(DATASET ENTRIES Opens)

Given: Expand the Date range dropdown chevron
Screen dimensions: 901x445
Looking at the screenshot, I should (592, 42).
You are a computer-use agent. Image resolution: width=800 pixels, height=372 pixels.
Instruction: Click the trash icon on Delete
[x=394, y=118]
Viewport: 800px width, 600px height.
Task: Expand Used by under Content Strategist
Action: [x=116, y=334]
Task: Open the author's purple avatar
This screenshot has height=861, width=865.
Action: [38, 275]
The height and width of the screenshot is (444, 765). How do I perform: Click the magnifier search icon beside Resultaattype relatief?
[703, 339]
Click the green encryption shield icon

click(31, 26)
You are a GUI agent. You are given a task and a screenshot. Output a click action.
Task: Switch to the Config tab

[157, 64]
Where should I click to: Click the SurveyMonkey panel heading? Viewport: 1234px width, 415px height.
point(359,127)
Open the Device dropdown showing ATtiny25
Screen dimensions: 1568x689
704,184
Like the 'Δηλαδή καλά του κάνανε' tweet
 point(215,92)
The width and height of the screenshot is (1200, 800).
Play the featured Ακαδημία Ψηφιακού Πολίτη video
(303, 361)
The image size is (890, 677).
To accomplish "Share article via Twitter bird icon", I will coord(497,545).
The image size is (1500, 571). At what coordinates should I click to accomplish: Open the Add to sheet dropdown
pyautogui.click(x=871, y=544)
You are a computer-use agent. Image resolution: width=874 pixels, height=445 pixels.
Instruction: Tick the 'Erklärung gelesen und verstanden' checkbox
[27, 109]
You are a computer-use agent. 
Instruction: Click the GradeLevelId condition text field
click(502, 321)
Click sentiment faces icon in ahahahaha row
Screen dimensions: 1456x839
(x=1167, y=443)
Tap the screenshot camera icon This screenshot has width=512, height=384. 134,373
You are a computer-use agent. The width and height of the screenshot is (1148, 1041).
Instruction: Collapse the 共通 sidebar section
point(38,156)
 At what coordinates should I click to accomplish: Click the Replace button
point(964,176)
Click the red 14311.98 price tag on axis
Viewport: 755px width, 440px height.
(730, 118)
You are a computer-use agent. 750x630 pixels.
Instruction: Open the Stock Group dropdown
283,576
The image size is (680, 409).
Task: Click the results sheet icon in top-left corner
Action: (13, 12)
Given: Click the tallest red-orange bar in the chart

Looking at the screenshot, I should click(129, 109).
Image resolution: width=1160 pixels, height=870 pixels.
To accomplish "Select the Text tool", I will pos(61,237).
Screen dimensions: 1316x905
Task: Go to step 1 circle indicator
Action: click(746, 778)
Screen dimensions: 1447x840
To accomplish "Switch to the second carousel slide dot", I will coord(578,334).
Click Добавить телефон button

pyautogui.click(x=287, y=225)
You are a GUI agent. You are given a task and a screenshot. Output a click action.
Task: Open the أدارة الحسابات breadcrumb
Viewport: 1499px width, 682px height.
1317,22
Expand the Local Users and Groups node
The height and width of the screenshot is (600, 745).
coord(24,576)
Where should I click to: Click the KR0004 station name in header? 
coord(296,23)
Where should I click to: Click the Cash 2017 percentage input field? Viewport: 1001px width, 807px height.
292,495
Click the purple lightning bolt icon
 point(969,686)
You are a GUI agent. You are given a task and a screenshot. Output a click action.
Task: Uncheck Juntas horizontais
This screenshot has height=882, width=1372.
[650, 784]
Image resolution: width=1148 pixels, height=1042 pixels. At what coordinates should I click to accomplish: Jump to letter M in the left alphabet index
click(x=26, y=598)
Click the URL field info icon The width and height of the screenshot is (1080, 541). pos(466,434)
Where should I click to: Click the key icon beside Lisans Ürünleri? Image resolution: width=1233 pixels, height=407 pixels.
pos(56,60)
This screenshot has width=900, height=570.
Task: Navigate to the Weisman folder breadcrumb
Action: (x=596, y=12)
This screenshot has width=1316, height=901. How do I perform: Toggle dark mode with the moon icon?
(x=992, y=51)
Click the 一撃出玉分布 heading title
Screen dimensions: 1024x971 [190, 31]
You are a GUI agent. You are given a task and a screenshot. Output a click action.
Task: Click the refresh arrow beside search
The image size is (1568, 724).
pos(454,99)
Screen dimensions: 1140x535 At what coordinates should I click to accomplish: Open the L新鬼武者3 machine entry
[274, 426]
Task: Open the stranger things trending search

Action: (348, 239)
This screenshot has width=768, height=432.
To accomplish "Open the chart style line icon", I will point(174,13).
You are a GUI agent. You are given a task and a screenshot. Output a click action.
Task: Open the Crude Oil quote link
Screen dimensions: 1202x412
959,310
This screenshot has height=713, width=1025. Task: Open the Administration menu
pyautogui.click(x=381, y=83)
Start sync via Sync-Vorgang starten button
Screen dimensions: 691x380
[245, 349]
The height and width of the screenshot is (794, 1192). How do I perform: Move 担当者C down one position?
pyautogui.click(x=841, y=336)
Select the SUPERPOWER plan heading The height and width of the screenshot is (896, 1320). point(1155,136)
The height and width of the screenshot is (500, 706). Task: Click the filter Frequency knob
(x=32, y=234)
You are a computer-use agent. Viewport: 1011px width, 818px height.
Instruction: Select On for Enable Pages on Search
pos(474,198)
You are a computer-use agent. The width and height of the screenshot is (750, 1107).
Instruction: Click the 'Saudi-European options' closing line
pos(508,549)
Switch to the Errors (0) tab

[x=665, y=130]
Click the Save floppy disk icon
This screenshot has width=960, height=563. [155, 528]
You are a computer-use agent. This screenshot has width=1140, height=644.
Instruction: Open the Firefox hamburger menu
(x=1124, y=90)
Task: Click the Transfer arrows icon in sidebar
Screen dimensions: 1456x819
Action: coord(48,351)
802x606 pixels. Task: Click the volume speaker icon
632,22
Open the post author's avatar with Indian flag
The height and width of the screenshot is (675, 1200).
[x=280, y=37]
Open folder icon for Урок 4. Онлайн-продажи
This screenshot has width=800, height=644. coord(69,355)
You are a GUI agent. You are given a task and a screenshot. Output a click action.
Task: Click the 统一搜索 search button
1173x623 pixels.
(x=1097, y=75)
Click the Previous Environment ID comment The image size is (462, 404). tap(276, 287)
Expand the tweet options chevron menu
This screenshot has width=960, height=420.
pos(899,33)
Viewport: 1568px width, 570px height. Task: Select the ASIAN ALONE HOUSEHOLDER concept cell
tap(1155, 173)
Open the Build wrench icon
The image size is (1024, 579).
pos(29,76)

(DATASET ENTRIES Closes)

EXERCISE OBJECTIVE |
What is the number of lines above that contain the string "chevron"? Answer with that number only.

TASK OUTPUT |
2